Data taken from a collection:
● ● ● ● ● ● ●

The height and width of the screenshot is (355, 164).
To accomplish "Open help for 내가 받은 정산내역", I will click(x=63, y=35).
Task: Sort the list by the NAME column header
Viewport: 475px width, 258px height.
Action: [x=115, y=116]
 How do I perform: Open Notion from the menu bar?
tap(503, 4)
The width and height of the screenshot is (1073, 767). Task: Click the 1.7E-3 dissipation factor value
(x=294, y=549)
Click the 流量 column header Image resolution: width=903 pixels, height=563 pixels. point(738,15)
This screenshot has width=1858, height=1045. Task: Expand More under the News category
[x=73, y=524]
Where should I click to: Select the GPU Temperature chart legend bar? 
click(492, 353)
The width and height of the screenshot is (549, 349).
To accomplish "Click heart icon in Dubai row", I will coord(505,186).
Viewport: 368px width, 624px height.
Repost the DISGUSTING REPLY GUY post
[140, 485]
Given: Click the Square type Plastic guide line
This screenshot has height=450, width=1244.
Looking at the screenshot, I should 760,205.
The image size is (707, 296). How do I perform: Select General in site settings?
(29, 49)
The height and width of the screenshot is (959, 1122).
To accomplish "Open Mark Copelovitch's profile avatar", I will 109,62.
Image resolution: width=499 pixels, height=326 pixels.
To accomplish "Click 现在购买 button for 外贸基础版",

● ● ● ● ● ● ●

◆ GIVEN TASK
State how many lines of the data above contain the string "should", treating uppercase and lowercase as distinct. Give only the number.

◆ REPLY TO THE TASK
2